An expansion of technical education in England will see £120 million invested in new specialist institutes, the Education Secretary has pledged.

Making the announcement to “supercharge further education” at the Conservative Party conference in Manchester, Gavin Williamson said the number of Institutes of Technology – partnerships between businesses, universities and further education colleges – will expand from the 12 currently planned to 20 across England.

He said he has set a goal to “overtake Germany” in the race to deliver the best possible non-academic education.

Mr Williamson added that the Government will also form a new skills and productivity board of leading labour market economists to advise him on policies to boost skills.

Addressing Tory Party members in Manchester, he said: “Apprenticeships, technical and vocational education, these are just as important and as valuable as going to university and are just as important to our economy to make sure that Britain succeeds in the future.

“So today I am setting a new target to supercharge further education over the next decade.
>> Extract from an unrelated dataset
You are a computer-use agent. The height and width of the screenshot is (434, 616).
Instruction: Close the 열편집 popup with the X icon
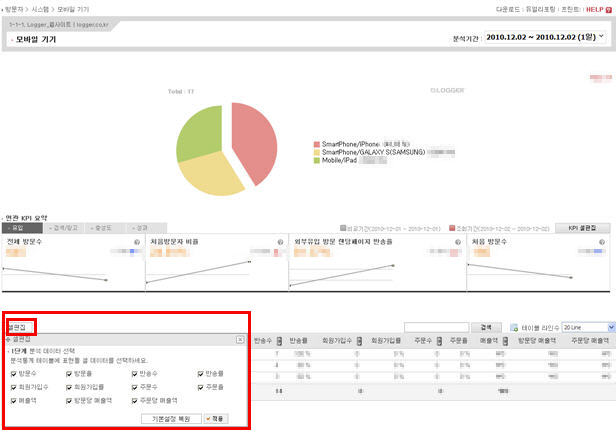(x=240, y=340)
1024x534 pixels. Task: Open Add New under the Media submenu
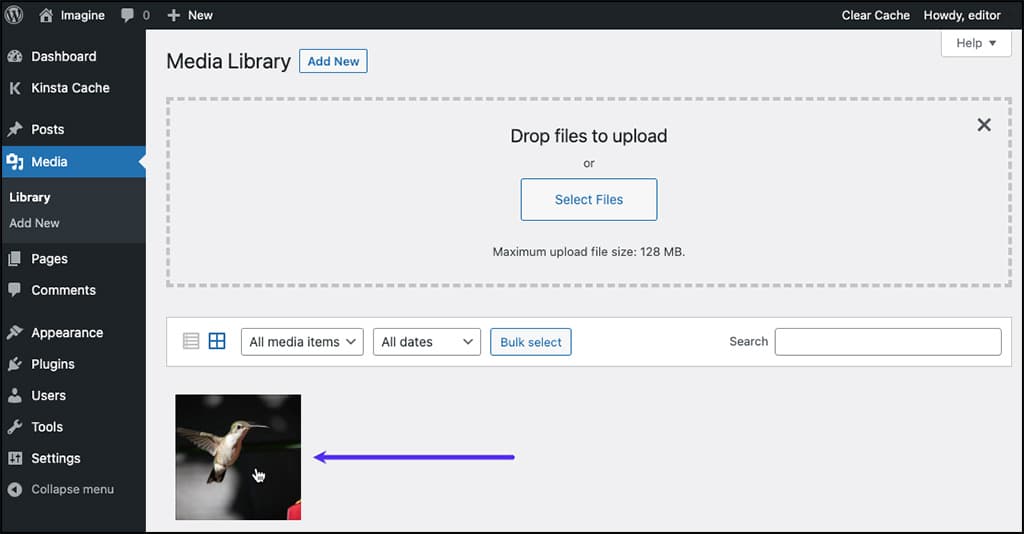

Our aim is to overtake Germany in the opportunities we offer to those studying technical routes by 2029.”

Mr Williamson continued: “In delivering this new ambition we’ll be guided by evidence, so we’ll be establishing a new experts, skills and productivity board of leading industrialists and labour market economists to provide strategic advice on the skills and qualifications that we need.

“But I don’t want us to focus only on apprenticeships and T-levels, because we need better technical and vocational education over and above that too.

“And that is why we’re going to be opening new Institutes of Technology – they’re about providing university level technical qualifications, and set to specific skills that are most needed in their economies.

“They have the potential to transform high-level technical education, bringing together FE colleges, universities and employers.

“But we don’t have enough of them to serve our country, so today I can tell you that we’re going to be making available £120 million extra so that we can have an Institute of Technology in every part of the country, opening a total of 20, so there is one in every major city in England.”

“We’ll make sure every young person in every part of our country gets the chance to gain the high-level technical skills that they and we need, from the elementary to the elite; we need stretching technical education at every single level.”

Mr Williamson added that further education had been “often overlooked”.

“While past Labour governments obsessed over targets to get half the population to university, they forgot about the other 50%. We’re going to put that right,” he said.

He also promised to expand the number of specialist maths free schools open from two to 11, to ensure elite maths teaching is available for all 16 to 19-year-olds, wherever they live in England.

After addressing the conference, Mr Williamson visited Trafford College and insisted it was a credible aim to overtake Germany in technical education routes by 2029.

The Education Secretary said: “It is credible we can beat them. We must beat them.

“Yes, of course, it’s absolutely credible.”